**Goal**
Can you reproduce the following text about Charles Fleischer voicing Roger Rabbit word for word, in full?
[Start Extracted text]
- Courtesy Photo
- The 1988 classic “Who Framed Roger Rabbit” with Bob Hoskins and Charles Fleischer as the voice of Roger, is getting a new Blu-ray release.
In the mid-1980s, actor and stand-up comedian Charles Fleischer, who had appeared on “Welcome Back Kotter” in the 1970s, landed a job as the voice of a cartoon character in a major motion picture.
He became synonymous with Roger Rabbit, the character that interacted so effortlessly with Bob Hoskins in “Who Framed Roger Rabbit.” The groundbreaking movie is celebrating its 25th anniversary with a new Disney Blu-ray Disc release.
In a recent phone interview, Fleischer — who also lent his voice to other characters in the movie, including Benny the Cab and two of the weasel henchmen — says he was on the set all the time, doing his lines from behind the camera.
[End Extracted text]
[Start Data entries]
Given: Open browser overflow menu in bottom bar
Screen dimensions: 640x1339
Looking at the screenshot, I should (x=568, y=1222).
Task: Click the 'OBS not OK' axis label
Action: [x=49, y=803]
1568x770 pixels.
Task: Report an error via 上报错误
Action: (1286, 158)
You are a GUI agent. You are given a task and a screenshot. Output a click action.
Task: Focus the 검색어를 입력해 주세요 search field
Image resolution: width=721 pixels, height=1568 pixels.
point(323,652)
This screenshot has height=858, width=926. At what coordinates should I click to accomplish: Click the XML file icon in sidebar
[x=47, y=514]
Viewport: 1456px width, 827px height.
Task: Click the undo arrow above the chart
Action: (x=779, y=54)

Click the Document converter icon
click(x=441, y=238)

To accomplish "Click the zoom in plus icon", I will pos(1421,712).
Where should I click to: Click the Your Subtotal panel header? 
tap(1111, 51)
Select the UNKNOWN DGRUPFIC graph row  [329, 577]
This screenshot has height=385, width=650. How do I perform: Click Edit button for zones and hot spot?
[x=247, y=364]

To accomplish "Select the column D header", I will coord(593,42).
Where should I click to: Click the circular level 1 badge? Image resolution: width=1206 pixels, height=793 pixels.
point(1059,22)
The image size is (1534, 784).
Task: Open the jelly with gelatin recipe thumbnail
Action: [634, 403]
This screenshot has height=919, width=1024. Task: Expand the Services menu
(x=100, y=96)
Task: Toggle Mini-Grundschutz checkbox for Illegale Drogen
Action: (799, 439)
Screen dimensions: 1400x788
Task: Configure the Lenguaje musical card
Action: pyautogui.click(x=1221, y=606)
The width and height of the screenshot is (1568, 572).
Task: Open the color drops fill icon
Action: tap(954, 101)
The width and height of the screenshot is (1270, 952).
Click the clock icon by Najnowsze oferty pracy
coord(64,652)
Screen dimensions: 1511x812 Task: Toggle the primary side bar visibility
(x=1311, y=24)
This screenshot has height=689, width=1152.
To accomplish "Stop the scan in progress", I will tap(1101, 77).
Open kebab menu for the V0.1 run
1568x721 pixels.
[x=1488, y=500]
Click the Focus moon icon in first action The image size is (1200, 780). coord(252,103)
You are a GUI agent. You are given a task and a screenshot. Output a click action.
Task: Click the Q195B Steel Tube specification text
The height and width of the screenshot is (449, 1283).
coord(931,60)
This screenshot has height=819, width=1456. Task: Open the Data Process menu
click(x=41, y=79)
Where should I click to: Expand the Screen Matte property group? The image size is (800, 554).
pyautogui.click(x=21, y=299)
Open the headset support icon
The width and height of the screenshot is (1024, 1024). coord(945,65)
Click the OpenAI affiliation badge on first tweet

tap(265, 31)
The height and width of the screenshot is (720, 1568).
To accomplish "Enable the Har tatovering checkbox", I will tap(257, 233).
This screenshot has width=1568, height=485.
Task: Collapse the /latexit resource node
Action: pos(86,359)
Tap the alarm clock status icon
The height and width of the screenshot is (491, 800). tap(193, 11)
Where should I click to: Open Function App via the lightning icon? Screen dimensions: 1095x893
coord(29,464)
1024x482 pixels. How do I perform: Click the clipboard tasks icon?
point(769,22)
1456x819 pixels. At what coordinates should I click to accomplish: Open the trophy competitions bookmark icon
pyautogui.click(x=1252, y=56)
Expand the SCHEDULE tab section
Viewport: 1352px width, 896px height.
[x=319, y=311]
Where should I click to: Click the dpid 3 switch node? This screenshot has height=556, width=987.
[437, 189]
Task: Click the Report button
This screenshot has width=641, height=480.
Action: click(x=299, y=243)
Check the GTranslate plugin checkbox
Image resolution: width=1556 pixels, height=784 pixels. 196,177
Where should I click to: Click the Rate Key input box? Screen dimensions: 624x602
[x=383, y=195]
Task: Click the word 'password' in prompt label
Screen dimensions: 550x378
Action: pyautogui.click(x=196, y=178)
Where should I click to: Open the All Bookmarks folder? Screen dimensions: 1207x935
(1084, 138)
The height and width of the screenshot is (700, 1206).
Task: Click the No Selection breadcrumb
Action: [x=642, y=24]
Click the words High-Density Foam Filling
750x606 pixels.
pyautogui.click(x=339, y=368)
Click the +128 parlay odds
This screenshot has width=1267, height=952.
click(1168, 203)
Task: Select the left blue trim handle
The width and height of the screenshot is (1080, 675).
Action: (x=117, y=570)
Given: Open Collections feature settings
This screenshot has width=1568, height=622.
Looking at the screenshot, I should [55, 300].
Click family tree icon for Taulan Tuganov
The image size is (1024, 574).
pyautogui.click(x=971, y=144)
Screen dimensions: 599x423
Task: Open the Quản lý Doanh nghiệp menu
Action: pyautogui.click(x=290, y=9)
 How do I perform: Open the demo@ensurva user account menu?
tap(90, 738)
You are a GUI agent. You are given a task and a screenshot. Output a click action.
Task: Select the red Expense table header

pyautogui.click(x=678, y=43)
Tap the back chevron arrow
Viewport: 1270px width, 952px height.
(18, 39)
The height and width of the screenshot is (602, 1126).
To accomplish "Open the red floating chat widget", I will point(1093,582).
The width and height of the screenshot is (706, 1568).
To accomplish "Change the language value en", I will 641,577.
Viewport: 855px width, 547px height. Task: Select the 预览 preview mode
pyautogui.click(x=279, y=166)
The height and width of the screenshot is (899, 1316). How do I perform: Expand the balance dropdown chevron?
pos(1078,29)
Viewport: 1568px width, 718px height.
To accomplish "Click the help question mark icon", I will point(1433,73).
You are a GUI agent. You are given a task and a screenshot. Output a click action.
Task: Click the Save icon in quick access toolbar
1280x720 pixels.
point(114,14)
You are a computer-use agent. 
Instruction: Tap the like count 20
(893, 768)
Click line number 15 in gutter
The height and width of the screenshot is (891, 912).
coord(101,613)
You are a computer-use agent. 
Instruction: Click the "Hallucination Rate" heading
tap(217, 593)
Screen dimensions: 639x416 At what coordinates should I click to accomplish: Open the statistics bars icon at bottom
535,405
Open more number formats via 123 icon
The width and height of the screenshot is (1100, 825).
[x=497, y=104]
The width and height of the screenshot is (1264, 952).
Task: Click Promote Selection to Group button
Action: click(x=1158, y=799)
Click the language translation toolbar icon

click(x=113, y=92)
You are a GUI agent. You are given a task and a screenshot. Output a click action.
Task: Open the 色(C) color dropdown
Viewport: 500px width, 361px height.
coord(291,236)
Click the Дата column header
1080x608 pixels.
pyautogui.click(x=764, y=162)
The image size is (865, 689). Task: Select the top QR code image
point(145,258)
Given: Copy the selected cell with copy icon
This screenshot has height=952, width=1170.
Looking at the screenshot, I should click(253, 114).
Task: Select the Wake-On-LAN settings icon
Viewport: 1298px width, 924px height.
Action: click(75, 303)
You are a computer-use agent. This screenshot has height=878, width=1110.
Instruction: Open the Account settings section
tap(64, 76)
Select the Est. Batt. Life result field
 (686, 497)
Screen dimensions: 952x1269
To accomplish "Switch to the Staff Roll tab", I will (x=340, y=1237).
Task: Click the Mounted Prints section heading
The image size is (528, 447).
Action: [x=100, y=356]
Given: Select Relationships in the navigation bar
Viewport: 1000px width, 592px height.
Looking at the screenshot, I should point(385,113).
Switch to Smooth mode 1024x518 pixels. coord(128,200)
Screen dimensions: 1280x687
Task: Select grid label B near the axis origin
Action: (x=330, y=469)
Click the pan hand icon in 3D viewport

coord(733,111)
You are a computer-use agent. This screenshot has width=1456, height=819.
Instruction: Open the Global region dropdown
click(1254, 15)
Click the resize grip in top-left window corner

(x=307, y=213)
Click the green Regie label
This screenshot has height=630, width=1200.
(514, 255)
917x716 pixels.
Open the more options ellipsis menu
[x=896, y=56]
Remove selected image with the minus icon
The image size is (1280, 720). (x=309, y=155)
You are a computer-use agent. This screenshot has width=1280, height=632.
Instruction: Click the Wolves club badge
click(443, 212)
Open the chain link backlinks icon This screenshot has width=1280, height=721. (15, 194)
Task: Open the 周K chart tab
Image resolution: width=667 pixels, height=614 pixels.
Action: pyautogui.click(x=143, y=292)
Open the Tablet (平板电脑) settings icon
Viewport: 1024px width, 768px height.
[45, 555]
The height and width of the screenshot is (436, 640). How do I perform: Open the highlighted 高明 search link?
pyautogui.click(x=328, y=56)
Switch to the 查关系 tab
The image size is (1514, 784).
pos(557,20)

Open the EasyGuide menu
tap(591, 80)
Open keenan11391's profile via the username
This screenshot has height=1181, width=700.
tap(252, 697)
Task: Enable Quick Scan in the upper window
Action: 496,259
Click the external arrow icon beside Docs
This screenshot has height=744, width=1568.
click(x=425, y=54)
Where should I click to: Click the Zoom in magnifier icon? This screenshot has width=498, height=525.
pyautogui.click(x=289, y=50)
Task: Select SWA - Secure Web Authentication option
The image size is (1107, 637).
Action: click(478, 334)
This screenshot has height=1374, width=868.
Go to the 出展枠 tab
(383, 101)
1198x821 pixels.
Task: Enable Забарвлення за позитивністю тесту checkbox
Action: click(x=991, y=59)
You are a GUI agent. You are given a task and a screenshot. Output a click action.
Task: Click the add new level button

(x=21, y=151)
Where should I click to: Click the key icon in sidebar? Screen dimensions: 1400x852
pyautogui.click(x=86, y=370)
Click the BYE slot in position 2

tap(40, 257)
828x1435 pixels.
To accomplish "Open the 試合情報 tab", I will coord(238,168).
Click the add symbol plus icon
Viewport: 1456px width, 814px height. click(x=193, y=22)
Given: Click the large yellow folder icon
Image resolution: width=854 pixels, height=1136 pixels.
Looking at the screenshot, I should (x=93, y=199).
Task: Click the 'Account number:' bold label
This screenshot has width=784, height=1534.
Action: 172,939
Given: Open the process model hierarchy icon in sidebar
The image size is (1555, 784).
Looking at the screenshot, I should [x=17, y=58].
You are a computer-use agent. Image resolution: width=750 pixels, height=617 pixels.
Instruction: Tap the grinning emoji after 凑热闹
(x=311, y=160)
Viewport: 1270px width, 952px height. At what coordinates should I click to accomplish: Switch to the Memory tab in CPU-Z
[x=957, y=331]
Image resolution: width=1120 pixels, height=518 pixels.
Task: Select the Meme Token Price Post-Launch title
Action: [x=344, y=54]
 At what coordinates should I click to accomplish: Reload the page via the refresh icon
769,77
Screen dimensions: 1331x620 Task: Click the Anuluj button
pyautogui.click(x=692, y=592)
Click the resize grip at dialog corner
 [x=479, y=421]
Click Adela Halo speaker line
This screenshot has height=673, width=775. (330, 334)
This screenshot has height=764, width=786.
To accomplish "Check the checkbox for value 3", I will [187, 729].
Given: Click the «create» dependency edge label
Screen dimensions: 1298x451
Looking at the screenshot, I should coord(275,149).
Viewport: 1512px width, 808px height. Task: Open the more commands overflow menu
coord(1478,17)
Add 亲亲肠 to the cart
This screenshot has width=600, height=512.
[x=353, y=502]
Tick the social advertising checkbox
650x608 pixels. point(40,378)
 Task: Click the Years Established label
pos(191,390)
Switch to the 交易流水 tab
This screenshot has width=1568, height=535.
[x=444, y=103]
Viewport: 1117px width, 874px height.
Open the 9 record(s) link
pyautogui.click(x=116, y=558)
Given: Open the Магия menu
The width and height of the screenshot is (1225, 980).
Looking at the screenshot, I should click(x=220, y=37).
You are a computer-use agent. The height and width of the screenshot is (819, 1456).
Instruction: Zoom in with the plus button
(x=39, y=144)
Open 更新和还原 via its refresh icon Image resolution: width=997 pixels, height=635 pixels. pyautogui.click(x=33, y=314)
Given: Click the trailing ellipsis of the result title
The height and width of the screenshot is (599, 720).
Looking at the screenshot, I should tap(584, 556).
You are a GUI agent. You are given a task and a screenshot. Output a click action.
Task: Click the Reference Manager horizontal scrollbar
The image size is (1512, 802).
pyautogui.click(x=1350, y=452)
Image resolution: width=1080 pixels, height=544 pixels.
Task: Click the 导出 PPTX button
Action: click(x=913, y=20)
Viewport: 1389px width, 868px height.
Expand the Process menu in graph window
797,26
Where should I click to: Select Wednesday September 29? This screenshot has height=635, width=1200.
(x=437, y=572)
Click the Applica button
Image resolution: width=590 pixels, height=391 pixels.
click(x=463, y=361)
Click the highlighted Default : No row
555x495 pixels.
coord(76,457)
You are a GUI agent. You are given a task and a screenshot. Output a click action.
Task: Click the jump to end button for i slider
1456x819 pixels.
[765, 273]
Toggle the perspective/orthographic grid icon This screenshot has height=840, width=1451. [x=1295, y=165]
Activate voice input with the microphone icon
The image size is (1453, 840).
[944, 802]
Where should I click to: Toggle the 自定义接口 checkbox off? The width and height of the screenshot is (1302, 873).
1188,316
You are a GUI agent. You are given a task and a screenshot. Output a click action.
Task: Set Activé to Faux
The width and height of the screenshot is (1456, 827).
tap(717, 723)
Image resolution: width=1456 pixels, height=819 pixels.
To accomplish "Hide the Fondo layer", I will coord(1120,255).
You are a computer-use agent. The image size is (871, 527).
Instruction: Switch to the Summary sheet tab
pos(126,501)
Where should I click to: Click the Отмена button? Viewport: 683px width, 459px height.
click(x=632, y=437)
[End Data entries]
**Full solution**
- Courtesy Photo
- The 1988 classic “Who Framed Roger Rabbit” with Bob Hoskins and Charles Fleischer as the voice of Roger, is getting a new Blu-ray release.
In the mid-1980s, actor and stand-up comedian Charles Fleischer, who had appeared on “Welcome Back Kotter” in the 1970s, landed a job as the voice of a cartoon character in a major motion picture.
He became synonymous with Roger Rabbit, the character that interacted so effortlessly with Bob Hoskins in “Who Framed Roger Rabbit.” The groundbreaking movie is celebrating its 25th anniversary with a new Disney Blu-ray Disc release.
In a recent phone interview, Fleischer — who also lent his voice to other characters in the movie, including Benny the Cab and two of the weasel henchmen — says he was on the set all the time, doing his lines from behind the camera.